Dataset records
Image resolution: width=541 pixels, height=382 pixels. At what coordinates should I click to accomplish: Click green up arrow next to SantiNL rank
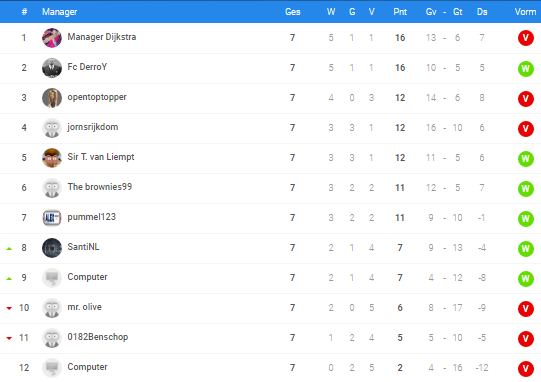pos(9,248)
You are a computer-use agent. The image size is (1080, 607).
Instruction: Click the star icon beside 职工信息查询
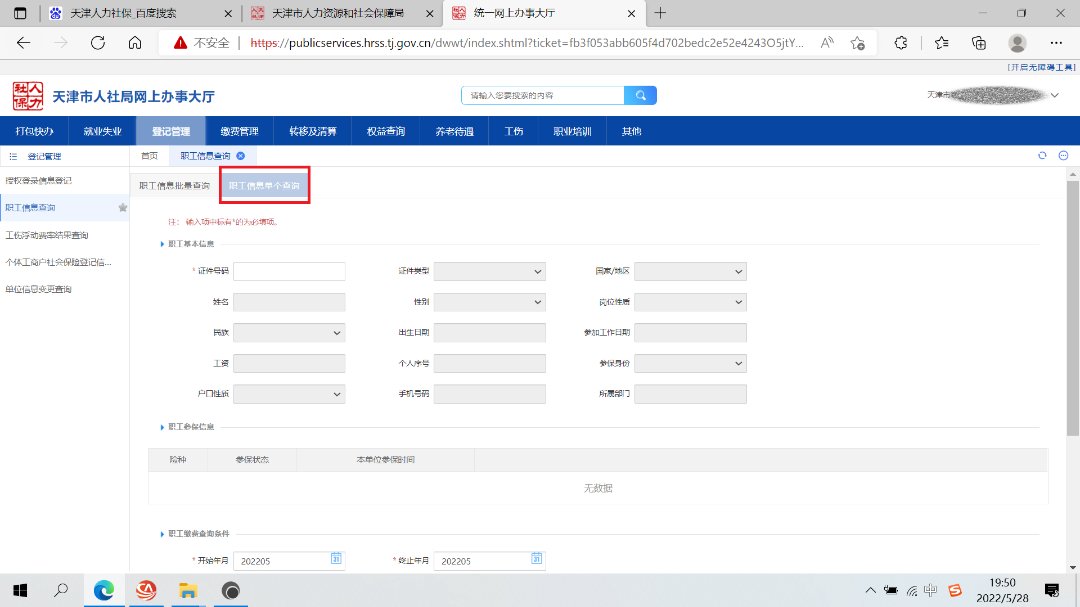coord(122,208)

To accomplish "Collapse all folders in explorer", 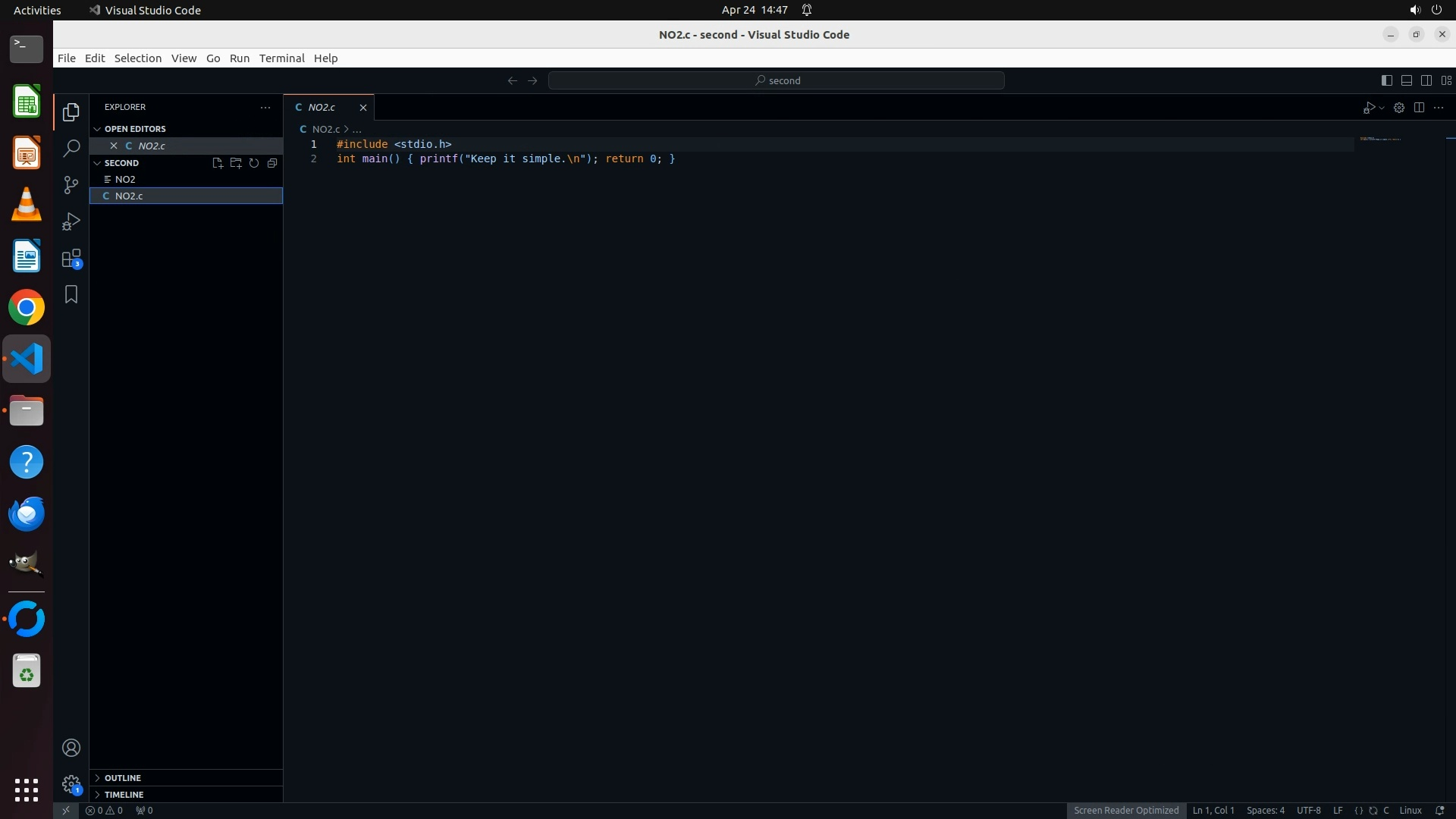I will point(272,163).
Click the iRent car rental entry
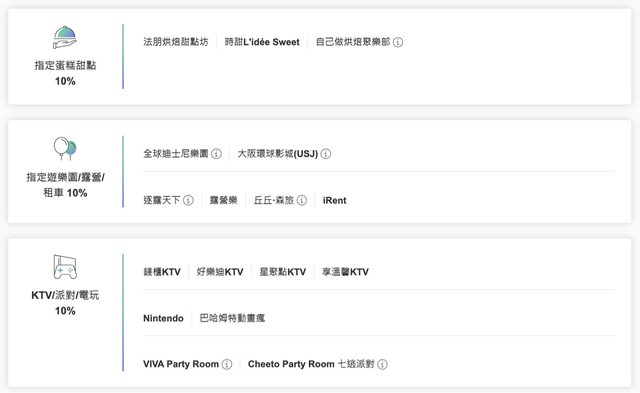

Objective
Identify every line in the rows above that contains the word "Click", and copy each of those lines in full.

Result of this exercise
Image resolution: width=541 pixels, height=382 pixels. At what coordinates should I click to accomplish: Click green up arrow next to SantiNL rank
Instruction: Click the star icon beside 职工信息查询
Click the iRent car rental entry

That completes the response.